- **Задания**:
A) Ответьте на вопросы по воспоминаниям о гостях:
(i) Чьи силуэты видны на фоне розовеющего неба, если смотреть с каменной коновязи у ворот?
(ii) Примерно с какого класса школы мамины походы в гости стали обходиться без сопровождения?
(iii) Куда уезжал отец, если вообще уезжал из дому?
B) Почему, согласно воспоминаниям о гостях, мама чаще сама ходила в гости, чем принимала гостей у себя? Ответьте одним–тремя предложениями.
C) Перепишите из воспоминаний о гостях отрывок, начиная со слов «Даже отпуск мама» и заканчивая словами «отдыха под Звенигородом.».

Одно из моих ранних воспоминаний связано с часто повторявшимся нетерпеливо‑радостным ожиданием гостей: я выхожу на улицу и сажусь на каменную коновязь около наших ворот (такие каменные тумбы теперь можно отыскать в некоторых глухих московских закоулках). Я рассматриваю силуэты Зачатьевского монастыря и остоженских домов на фоне розовеющего неба и нетерпеливо ожидаю появления гостей.
Гости были маминой слабостью. Она любила принимать гостей у себя, но чаще ходила в гости сама, потому что обстановка нашего подвала не располагала к приему посторонних.
В детстве мне очень нравилось ходить с мамой в гости, и я почти всегда сопровождал ее, куда бы она ни шла. Потом это начало меня тяготить, и класса с пятого школы я оставался дома, с книгами и с друзьями. Постепенно я стал даже относиться к большинству маминых знакомых и родных несколько свысока, как к людям «отсталым» и «отжившим». Но когда я вырос, эта мамина «слабость» во мне обнаружилась с удвоенной силой.
Да и слабость ли это? Не вернее ли видеть в этом постоянную и сильную потребность общения с людьми? Конечно, это можно объяснять и как боязнь остаться наедине с самим собою, боязнь собственной недостаточности, пустоты, желание разорвать невыносимое и в то же время непреодолимое одиночество, которое в старости грозит стать подобием одиночного заключения в ожидании исполнения смертного приговора. Но можно видеть в этом и проявление доброй воли, ощущение своего единства с людьми, проявление общности и соборности.
Человеком совсем иного склада был мой отец. На моей памяти он вообще никогда — ни разу! — не ходил в гости. И он никогда не рассказывал мне о своих друзьях, так что я даже не знаю, были ли у него друзья или только знакомые?
Даже отпуск мама обычно проводила у своих родных и друзей в Петербурге, тогда как папа если и уезжал из дому, то разве что в дом отдыха под Звенигородом.

- **Исходные данные**:
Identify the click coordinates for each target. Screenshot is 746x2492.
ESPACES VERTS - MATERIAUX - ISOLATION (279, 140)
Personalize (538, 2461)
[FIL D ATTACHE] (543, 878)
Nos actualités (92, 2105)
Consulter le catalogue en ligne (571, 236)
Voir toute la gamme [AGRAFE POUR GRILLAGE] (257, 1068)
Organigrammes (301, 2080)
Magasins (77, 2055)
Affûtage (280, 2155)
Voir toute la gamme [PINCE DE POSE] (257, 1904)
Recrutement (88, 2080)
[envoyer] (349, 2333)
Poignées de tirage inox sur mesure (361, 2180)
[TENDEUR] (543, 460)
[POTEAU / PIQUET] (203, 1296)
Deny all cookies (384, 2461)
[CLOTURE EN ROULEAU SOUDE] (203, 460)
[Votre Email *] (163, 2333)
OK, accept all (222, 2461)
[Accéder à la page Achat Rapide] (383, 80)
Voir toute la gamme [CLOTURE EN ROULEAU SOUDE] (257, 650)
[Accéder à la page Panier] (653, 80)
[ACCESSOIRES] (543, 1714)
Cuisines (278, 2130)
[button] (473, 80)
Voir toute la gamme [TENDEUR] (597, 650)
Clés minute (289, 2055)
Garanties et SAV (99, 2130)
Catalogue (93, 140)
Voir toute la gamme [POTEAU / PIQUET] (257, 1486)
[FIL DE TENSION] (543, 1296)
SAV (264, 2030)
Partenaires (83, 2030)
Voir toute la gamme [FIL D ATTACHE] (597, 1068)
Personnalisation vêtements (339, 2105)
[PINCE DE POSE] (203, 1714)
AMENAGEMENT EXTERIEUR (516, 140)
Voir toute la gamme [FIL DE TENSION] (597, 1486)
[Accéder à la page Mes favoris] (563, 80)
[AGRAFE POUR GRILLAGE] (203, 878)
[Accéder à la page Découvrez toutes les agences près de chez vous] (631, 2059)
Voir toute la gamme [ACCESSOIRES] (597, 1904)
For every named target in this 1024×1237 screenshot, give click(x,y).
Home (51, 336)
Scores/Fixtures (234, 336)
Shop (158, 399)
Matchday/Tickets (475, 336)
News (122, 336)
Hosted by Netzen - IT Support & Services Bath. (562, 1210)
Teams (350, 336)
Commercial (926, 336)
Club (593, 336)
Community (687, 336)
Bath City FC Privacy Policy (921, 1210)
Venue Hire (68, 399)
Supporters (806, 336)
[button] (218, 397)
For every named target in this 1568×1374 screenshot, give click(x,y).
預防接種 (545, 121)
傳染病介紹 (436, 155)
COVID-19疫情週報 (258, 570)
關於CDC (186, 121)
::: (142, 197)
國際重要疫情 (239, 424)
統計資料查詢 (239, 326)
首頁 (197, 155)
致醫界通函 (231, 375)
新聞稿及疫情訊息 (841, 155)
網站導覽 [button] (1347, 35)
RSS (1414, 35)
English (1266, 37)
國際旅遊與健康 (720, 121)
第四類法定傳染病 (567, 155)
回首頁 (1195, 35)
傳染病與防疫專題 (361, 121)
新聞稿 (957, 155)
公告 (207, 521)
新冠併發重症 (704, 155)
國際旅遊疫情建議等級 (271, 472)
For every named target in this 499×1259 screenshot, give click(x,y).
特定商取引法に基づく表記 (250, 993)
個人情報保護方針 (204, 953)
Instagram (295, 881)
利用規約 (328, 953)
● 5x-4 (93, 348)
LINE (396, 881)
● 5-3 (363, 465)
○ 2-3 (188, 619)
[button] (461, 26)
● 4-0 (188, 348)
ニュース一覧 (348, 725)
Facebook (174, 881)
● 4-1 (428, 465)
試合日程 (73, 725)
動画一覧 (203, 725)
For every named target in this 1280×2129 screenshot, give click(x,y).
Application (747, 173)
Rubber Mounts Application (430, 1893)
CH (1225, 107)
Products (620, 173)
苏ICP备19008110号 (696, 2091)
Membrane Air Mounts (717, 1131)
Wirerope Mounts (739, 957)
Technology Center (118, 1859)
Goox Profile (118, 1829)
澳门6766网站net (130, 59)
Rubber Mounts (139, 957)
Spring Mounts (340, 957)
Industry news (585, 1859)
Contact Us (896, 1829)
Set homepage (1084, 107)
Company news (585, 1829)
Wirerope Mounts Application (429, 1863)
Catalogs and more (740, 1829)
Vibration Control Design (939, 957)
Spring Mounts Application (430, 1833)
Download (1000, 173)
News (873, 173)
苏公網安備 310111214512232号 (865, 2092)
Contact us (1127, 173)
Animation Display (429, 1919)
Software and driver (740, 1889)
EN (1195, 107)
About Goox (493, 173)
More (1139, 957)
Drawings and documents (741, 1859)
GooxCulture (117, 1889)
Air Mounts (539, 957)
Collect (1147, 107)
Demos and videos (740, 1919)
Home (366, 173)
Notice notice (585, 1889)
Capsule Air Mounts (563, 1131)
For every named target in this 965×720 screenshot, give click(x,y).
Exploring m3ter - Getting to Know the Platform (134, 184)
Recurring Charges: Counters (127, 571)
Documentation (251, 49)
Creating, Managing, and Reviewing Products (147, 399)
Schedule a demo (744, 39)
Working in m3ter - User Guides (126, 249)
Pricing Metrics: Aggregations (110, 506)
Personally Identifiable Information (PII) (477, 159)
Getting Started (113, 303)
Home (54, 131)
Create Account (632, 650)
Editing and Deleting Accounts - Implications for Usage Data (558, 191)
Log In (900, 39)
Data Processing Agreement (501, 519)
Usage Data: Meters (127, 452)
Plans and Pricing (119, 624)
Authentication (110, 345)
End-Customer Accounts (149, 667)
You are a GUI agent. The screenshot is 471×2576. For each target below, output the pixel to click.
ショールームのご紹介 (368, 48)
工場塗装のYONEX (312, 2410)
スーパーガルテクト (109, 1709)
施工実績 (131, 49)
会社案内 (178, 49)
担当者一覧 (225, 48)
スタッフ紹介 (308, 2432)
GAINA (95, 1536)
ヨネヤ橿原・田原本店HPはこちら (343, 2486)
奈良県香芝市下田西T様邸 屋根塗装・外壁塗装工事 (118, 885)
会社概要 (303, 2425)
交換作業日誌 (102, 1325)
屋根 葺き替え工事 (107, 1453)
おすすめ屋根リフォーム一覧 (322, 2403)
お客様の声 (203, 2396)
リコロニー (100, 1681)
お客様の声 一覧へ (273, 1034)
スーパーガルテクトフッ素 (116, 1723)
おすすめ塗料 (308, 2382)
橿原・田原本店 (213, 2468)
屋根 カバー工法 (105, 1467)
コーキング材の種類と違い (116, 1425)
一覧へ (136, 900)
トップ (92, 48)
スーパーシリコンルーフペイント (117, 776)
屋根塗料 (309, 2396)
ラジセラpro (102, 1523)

- **Ответы**:
A)
(i) Силуэты Зачатьевского монастыря и остоженских домов.
(ii) Примерно с пятого класса.
(iii) В дом отдыха под Звенигородом.

B) Обстановка их подвала не располагала к приему посторонних. Поэтому мама, хотя и любила принимать гостей у себя, чаще ходила в гости сама.

C)
Даже отпуск мама обычно проводила у своих родных и друзей в Петербурге, тогда как папа если и уезжал из дому, то разве что в дом отдыха под Звенигородом.